There is testimony on the record that the defendant retained some supervision of the work, however, in view of the court's instructions, particularly plaintiff's Instruction # 3, "The owner of property owed the plaintiff the duty to exercise ordinary care to keep the property reasonably safe for use by the Plaintiff" and plaintiff's Instruction # 6, "The plaintiff claims he was injured and sustained damage while exercising ordinary care, and that the defendant was negligent in one or more of the following respects:

a) In negligently and carelessly failing to furnish plaintiff a safe place in which to work;

b) In negligently and carelessly failing to provide an appropriate place upon which plaintiff could stand to do his work;

c) In negligently and carelessly permitting the roof of the premises wherein plaintiff was working to leak, and consequently allowing rain to fall onto the I-beam upon which plaintiff was standing, causing it to be slick and hazardous;

d) In negligently and carelessly causing the plaintiff, in the course of his work, to stand above an open and dangerous area without proper guards or protection to prevent him from falling from the place on which he was standing.

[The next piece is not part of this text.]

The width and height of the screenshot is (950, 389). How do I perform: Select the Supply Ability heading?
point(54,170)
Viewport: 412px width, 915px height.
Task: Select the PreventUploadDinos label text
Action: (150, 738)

The plaintiff further claims that one or more of the foregoing was the proximate cause of his injuries.

The defendant denies that he did any of the things claimed by the plaintiff, denies that he was negligent, denies that any claimed act or omission on the part of the defendant was a proximate cause of the claimed injuries, and denies that the plaintiff was in the exercise of ordinary care.

The defendant further denies that plaintiff was injured or sustained damages to the extent claimed,"

thus, this contention has no merit. The employer rule referred to in 57 C.J.S., supra, is not applicable since neither the trial judge nor the jury made any finding to the effect that ...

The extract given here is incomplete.